Suppose there are several fractions ${\dfrac{a_1}{b_1}}$,…,${\dfrac{a_n}{b_n}}$ and $a_i$ < $b_i$ for 1≤i≤n all a > 0 and b>0
Mediant of the above fractions
M=(a1+...an)/(b1+⋯+bn)
and the weighted mean of the fractions wrt numerator value
A=${w{\scriptscriptstyle 1}\dfrac{a{\scriptscriptstyle 1}}{b{\scriptscriptstyle 1}}}$ + ${w{\scriptscriptstyle 2}\dfrac{a{\scriptscriptstyle 2}}{b{\scriptscriptstyle 2}}}$ + ... n times
$w_i$ = $\dfrac{a_i}{\sum_{i=1}^{n}a_{i}}$
Is it always true that A≥M? Probably yes, whats the proof. please help
Suppose the inequality is true for $n$ fractions.
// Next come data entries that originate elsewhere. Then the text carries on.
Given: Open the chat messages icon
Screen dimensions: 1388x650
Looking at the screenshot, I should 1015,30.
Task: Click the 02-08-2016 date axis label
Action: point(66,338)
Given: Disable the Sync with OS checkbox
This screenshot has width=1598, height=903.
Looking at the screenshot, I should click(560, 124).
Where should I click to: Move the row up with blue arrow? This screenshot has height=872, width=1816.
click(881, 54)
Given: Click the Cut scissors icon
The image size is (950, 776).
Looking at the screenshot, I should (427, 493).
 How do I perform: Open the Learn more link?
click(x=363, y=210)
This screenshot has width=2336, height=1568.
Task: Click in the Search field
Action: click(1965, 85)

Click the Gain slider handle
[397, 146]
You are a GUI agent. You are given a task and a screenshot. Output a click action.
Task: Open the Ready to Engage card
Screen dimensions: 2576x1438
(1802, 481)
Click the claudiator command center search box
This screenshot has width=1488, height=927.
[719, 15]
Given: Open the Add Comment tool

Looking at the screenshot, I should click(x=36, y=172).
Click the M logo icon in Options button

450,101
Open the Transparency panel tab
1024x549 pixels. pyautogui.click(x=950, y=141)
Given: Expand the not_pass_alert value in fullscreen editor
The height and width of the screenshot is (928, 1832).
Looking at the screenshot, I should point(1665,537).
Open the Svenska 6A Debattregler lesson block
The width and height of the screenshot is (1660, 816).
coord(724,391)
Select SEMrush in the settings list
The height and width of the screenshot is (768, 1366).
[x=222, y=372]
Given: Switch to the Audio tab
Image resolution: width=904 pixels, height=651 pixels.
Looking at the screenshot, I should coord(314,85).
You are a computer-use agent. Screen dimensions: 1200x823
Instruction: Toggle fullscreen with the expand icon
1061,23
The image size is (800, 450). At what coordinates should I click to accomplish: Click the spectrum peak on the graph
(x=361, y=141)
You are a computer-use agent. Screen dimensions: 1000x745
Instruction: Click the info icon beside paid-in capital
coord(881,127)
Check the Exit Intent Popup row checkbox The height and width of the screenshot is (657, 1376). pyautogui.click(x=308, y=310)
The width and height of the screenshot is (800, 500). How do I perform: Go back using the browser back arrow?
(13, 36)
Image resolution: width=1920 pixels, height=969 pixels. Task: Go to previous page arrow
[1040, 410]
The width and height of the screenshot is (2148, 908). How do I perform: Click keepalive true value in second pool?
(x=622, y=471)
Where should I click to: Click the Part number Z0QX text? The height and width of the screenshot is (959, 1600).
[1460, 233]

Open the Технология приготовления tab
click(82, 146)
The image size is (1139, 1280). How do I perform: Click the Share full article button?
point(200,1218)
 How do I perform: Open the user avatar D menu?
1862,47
Then we need to prove that $$ \sum_1^{n+1}w_i\frac{a_i}{b_i}\ge\frac{\sum_1^{n+1}a_i}{\sum_1^{n+1}b_i} $$ This is equivalent to $$ (\sum_1^{n}w_j)\sum_1^{n}\frac{w_i}{\sum_1^{n}w_j}\frac{a_i}{b_i}+w_{n+1}\frac{a_{n+1}}{b_{n+1}}\ge\frac{\sum_1^{n}a_i+a_{n+1}}{\sum_1^{n}b_i+b_{n+1}}. $$ Using the inductive hypothesis, $$ (\sum_1^{n}w_j)\sum_1^{n}\frac{w_i}{\sum_1^{n}w_j}\frac{a_i}{b_i}+w_{n+1}\frac{a_{n+1}}{b_{n+1}}\ge (\sum_1^{n}w_j)\frac{\sum_1^n a_i}{\sum_1^n b_i}+w_{n+1}\frac{a_{n+1}}{b_{n+1}} $$ (observe that the weights are the right ones, corresponding to the first $n$ fractions). Using the fact that we know the inequality is true for two fractions, $$ (\sum_1^{n}w_j)\frac{\sum_1^n a_i}{\sum_1^n b_i}+w_{n+1}\frac{a_{n+1}}{b_{n+1}}\ge \frac{\sum_1^{n}a_i+a_{n+1}}{\sum_1^{n}b_i+b_{n+1}}=\frac{\sum_1^{n+1}a_i}{\sum_1^{n+1}b_i}, $$ as desired (in the last formula, the weights are again the right ones).